| Directions |
Below is a listing; repeat exactly the lines from the one containing "Task: Click the globe translation icon" to the one containing "Viewport: 636px width, 448px height.", both included.
[Opening Dataset extract section]
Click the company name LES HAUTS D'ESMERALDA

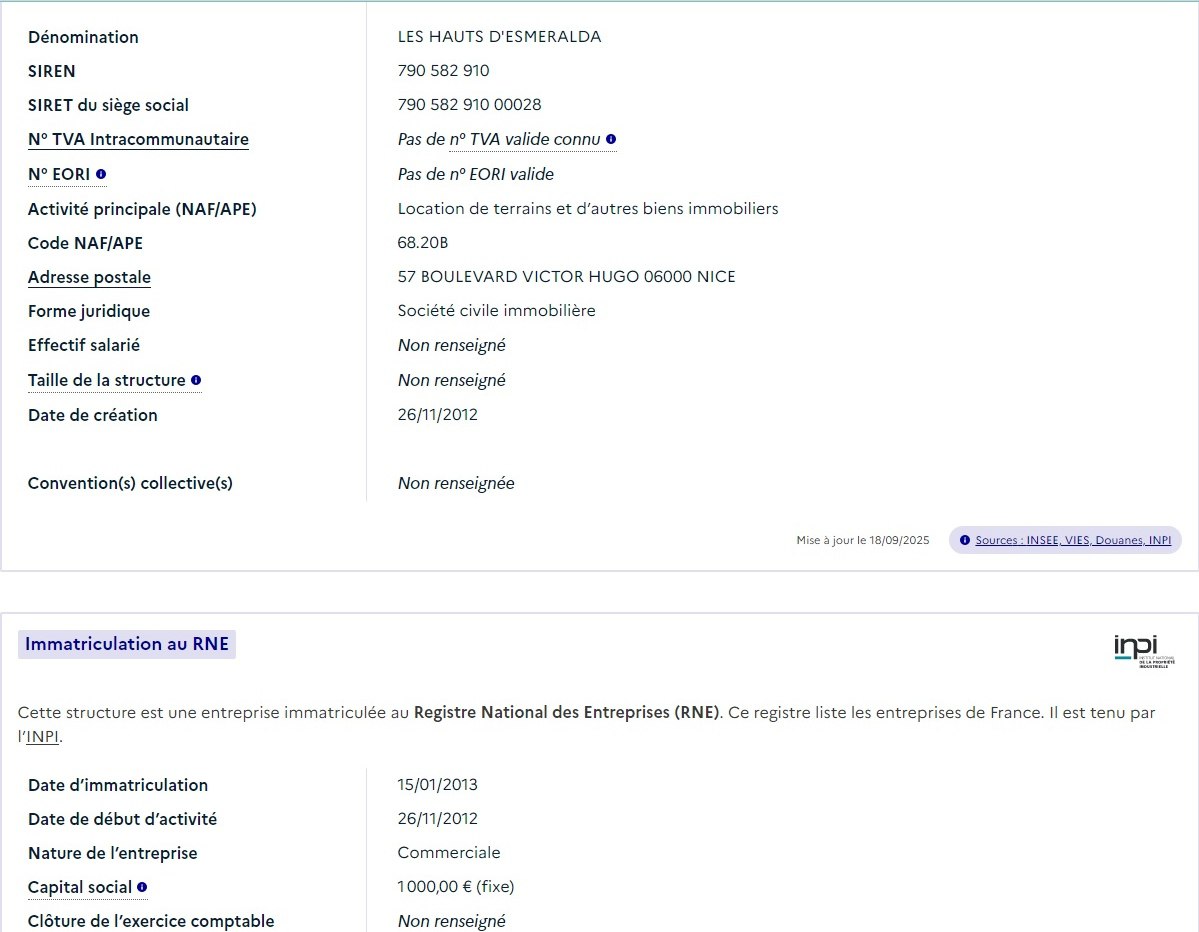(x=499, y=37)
[Closing Dataset extract section]
[Opening Dataset extract section]
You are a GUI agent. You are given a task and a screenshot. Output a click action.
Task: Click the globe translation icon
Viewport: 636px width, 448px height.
[Closing Dataset extract section]
| Result for this task |
Task: Click the globe translation icon
Viewport: 636px width, 448px height.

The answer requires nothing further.